[Recorded data]
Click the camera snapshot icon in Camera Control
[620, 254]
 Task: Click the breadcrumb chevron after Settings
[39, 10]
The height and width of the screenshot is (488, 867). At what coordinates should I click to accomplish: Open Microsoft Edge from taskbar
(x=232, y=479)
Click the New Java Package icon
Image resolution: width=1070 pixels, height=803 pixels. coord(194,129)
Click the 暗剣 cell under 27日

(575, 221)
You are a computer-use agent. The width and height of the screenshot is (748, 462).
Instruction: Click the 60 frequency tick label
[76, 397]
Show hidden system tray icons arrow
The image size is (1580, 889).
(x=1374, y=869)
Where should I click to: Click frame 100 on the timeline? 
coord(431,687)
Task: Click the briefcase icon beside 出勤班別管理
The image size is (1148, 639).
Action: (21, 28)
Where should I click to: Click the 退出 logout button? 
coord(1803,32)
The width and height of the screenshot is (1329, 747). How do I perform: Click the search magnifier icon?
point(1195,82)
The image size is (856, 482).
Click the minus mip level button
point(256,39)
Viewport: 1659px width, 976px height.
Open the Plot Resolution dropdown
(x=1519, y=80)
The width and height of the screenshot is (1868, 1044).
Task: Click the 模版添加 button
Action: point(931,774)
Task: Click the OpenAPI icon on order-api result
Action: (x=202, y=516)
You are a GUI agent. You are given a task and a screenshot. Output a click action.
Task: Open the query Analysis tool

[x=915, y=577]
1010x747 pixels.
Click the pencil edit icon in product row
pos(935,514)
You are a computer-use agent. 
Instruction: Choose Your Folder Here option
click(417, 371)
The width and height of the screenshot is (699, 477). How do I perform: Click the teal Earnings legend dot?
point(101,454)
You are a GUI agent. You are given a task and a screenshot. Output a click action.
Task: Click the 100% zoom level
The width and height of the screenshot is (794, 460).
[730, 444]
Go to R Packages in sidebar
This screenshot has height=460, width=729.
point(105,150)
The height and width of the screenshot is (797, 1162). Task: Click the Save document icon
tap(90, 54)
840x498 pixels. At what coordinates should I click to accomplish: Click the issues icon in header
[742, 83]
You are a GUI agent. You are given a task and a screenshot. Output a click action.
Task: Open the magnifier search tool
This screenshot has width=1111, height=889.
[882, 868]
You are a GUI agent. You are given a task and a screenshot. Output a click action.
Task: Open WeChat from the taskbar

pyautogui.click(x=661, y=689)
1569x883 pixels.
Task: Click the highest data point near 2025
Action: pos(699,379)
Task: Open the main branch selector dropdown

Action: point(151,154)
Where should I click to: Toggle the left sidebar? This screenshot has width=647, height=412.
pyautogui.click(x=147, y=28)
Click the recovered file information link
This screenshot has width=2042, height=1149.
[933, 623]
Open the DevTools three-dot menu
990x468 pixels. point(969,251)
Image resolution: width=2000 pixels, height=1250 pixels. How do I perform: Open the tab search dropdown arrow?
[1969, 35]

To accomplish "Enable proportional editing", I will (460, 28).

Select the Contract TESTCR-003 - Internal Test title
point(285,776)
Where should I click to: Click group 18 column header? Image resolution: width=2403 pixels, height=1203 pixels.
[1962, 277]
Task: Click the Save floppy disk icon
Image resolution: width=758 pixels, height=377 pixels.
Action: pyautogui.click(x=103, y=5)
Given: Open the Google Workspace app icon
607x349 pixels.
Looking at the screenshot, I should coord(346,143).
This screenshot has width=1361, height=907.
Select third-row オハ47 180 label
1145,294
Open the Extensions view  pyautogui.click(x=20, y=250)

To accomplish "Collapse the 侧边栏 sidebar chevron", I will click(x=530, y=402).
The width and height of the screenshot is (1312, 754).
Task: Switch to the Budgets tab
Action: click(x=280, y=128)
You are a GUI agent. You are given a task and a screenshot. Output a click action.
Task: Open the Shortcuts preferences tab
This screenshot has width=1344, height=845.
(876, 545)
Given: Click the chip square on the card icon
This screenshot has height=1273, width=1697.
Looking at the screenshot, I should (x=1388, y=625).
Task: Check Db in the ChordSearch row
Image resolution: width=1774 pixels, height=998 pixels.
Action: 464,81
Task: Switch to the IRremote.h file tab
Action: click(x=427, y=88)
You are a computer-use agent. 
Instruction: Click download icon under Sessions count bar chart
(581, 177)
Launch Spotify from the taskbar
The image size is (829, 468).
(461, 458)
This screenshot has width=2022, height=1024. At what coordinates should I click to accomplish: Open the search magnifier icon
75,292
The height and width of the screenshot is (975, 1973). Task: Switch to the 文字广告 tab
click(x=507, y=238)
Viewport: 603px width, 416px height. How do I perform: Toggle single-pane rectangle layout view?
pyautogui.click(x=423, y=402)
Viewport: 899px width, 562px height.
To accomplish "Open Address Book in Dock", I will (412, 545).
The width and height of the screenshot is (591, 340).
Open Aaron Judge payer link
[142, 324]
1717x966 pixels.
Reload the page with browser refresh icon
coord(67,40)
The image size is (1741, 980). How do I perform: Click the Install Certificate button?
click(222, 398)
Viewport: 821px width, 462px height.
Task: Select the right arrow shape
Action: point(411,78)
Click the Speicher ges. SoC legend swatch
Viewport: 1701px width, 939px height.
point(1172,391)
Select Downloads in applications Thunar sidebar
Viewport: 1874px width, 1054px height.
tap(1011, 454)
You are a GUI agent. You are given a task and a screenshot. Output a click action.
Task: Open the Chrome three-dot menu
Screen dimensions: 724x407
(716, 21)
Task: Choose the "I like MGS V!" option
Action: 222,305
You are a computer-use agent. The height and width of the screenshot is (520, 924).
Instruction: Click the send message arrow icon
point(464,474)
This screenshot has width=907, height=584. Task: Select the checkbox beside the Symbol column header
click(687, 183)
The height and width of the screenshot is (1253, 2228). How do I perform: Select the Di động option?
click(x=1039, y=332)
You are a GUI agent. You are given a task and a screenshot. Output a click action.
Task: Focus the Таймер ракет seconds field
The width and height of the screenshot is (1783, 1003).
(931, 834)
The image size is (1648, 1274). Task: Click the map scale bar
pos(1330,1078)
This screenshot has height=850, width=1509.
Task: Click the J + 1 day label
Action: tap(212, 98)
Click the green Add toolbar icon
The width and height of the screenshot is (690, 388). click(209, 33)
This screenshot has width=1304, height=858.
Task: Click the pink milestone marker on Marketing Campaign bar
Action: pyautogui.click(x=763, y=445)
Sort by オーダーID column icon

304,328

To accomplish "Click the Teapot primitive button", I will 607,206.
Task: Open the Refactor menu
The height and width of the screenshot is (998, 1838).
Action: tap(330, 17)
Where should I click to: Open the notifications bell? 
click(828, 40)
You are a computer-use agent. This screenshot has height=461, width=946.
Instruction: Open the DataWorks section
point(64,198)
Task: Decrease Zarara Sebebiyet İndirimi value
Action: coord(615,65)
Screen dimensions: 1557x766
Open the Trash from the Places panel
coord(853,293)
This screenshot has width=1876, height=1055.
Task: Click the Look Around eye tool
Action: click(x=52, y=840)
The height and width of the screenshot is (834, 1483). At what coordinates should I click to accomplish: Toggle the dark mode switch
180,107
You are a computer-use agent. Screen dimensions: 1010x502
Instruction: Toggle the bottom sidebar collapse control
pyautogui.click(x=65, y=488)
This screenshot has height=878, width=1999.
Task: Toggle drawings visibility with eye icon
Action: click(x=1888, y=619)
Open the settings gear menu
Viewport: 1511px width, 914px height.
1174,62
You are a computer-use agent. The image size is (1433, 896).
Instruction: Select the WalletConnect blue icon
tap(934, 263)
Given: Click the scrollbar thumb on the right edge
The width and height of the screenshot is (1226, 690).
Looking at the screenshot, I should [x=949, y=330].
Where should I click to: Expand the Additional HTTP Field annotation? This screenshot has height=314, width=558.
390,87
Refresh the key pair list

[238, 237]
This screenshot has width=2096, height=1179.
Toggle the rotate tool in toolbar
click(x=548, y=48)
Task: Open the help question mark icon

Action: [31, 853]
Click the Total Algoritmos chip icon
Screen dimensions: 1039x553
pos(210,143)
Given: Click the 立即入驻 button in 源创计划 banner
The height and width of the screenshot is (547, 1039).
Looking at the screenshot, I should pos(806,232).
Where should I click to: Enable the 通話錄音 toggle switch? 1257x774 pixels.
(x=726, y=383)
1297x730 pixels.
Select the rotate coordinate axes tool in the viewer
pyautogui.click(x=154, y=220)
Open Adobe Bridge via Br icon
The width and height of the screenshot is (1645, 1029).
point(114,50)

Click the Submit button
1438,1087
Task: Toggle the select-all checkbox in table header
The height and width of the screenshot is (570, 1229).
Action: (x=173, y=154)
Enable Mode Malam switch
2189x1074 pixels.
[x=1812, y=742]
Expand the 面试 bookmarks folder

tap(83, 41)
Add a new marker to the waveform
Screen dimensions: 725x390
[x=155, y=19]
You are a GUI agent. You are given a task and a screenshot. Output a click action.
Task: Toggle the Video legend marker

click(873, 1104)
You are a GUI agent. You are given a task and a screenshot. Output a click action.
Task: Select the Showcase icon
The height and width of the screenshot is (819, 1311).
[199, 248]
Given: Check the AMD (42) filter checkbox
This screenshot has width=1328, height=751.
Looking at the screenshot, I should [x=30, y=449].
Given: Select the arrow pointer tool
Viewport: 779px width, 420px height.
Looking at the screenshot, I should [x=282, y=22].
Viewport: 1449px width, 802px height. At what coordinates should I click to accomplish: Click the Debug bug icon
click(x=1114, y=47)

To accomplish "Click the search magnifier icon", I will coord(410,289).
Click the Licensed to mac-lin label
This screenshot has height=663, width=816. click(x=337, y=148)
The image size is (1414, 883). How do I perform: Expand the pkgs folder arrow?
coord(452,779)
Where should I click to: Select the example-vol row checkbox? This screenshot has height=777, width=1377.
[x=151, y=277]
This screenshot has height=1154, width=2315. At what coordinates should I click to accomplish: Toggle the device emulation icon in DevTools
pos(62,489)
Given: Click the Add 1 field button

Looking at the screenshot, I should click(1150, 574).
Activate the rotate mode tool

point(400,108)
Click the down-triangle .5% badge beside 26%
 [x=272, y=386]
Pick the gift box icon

[Task to complete]
Each line in the material above that mentions the word "chip" must be copied.

[Task response]
Given: Click the chip square on the card icon
Click the Total Algoritmos chip icon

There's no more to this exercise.